━━━ Record extracts ━━━
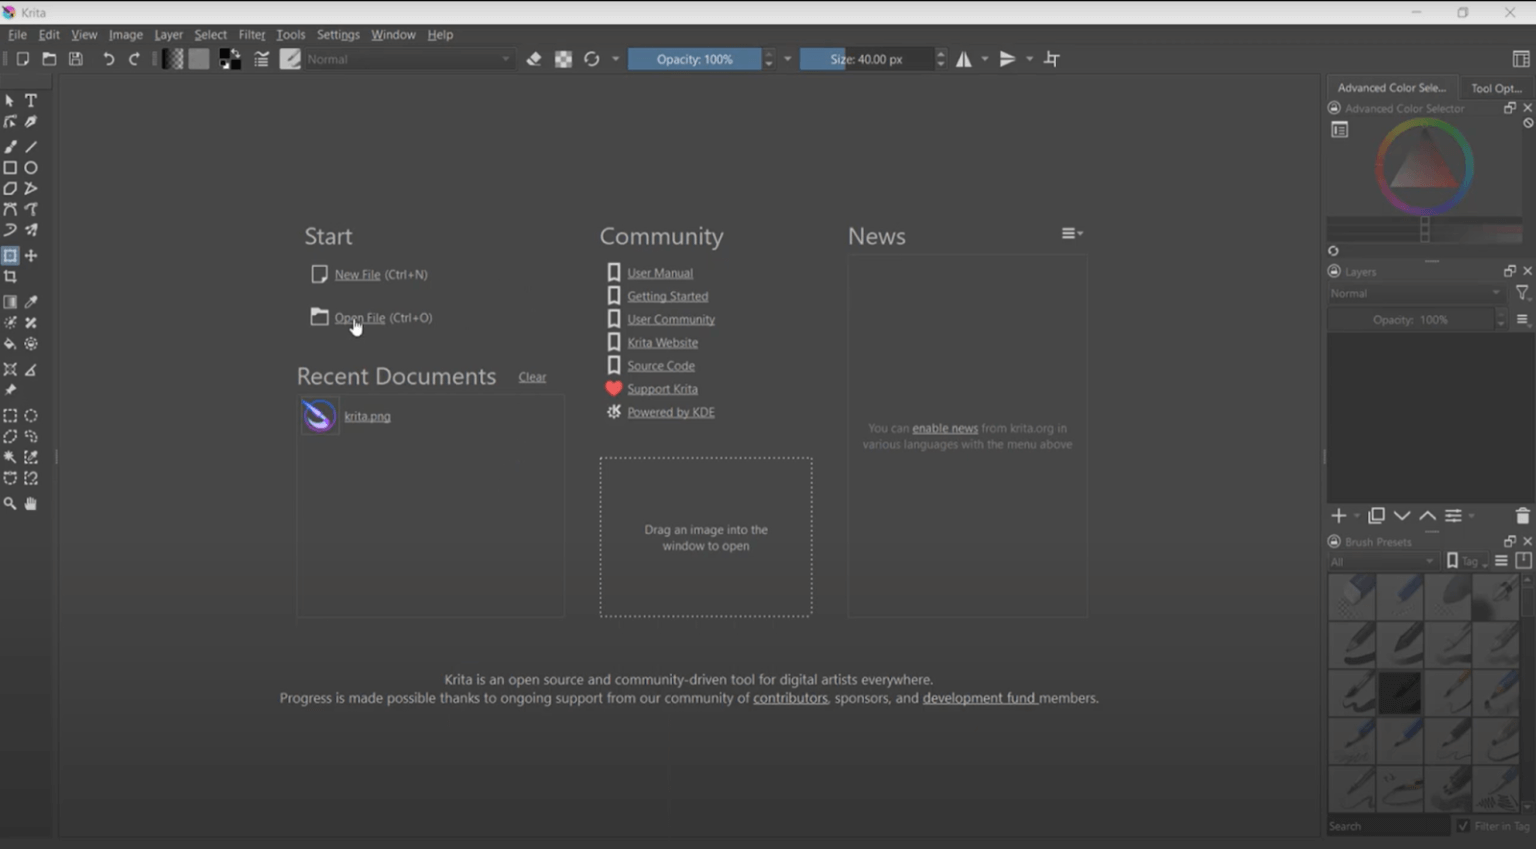
Task: Toggle eraser mode in the toolbar
Action: pos(534,59)
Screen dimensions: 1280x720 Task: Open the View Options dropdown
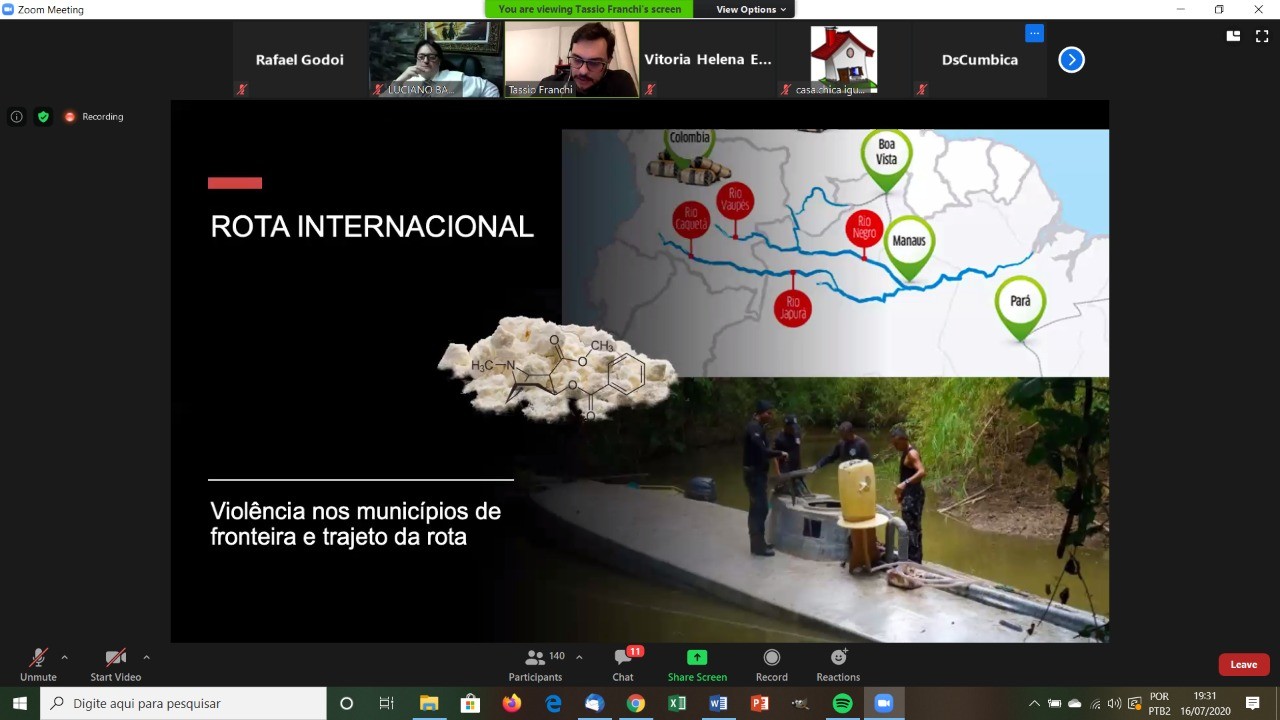click(x=751, y=9)
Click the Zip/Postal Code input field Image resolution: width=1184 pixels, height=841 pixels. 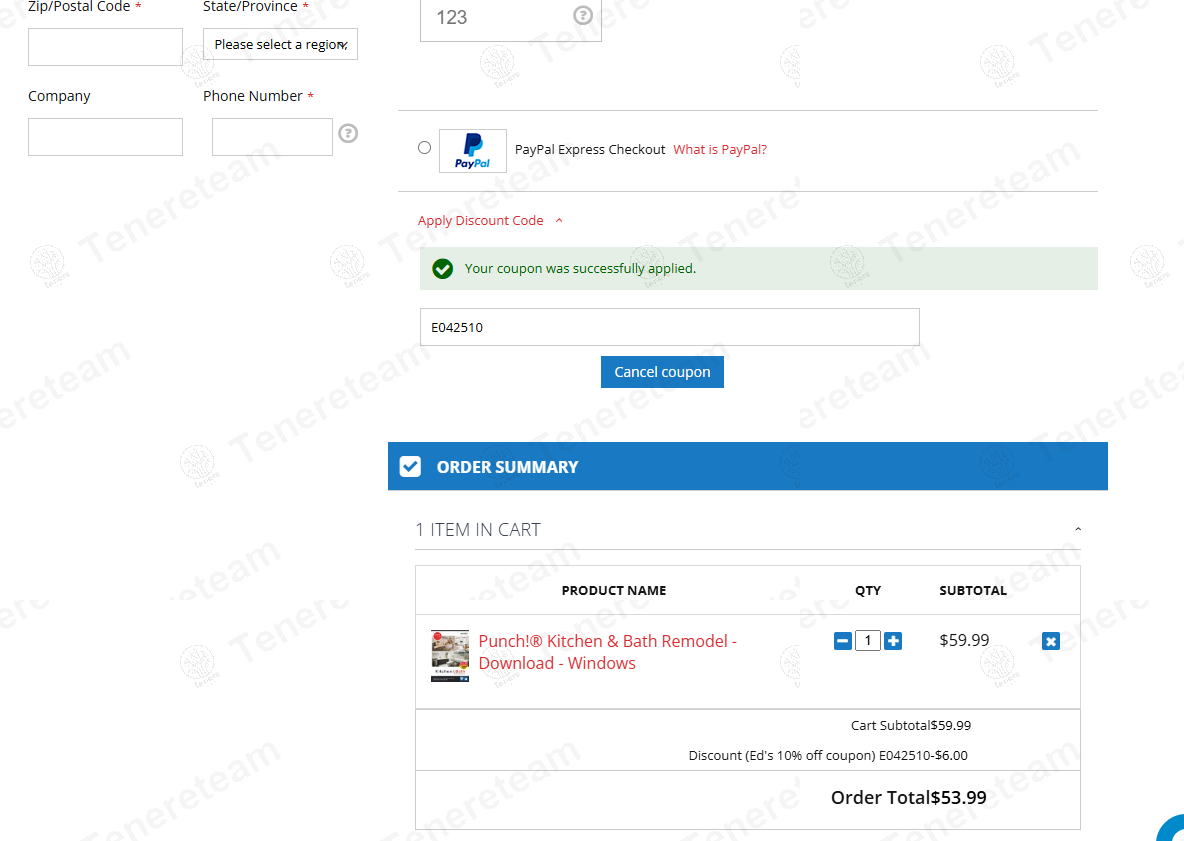coord(105,47)
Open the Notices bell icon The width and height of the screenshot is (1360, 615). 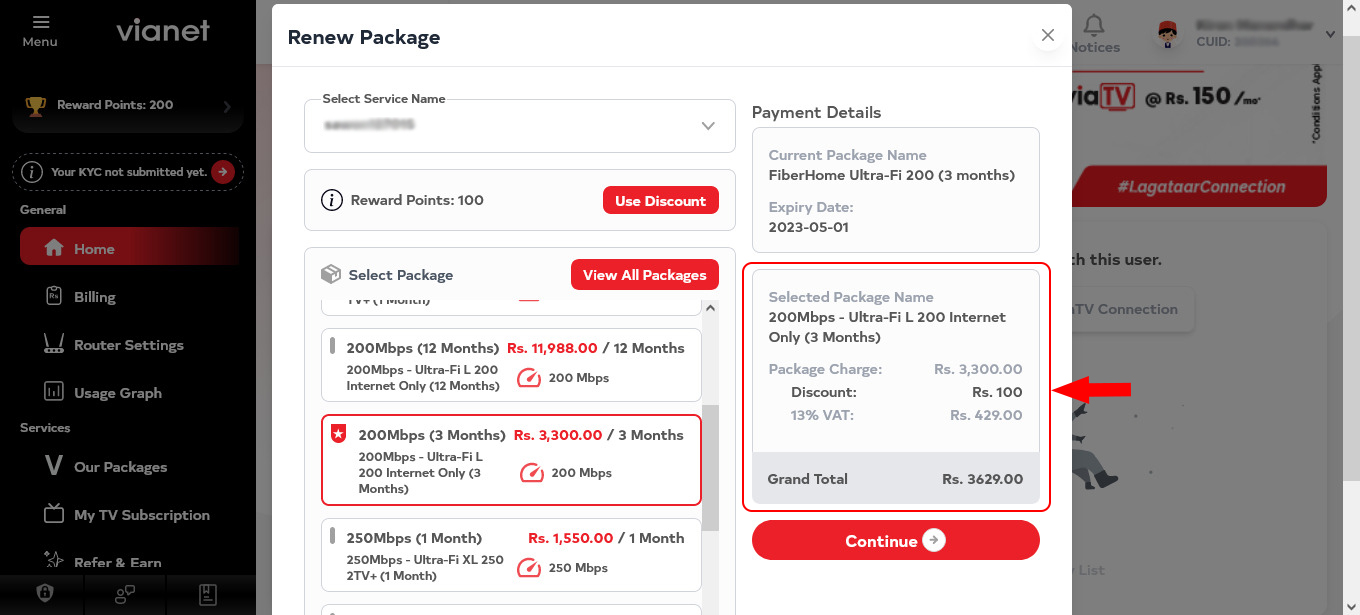click(1095, 25)
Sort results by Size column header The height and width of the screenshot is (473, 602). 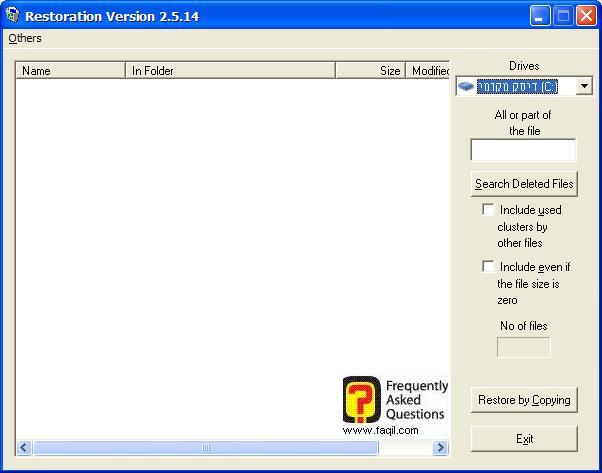(370, 71)
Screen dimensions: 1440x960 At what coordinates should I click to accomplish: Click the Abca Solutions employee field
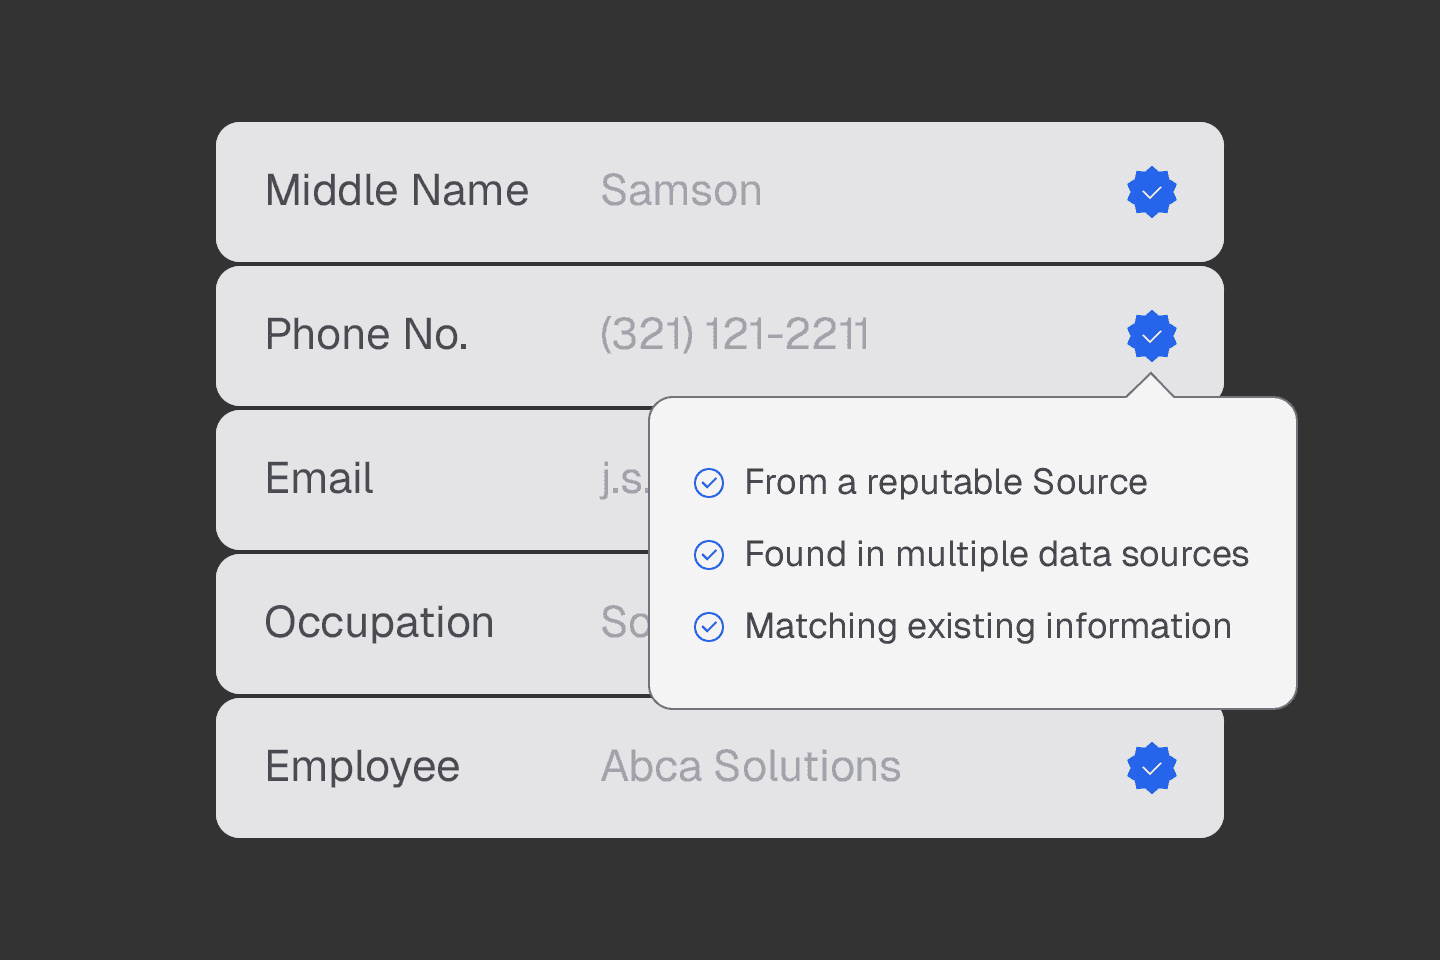750,767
━━━
What this task involves: Please return the lines from the line with "Screen dimensions: 1440x960" through the last line of the data, both included, exactly, and without pictures.

Result of the task:
Screen dimensions: 1440x960 At what coordinates should I click to accomplish: Click the Abca Solutions employee field
750,767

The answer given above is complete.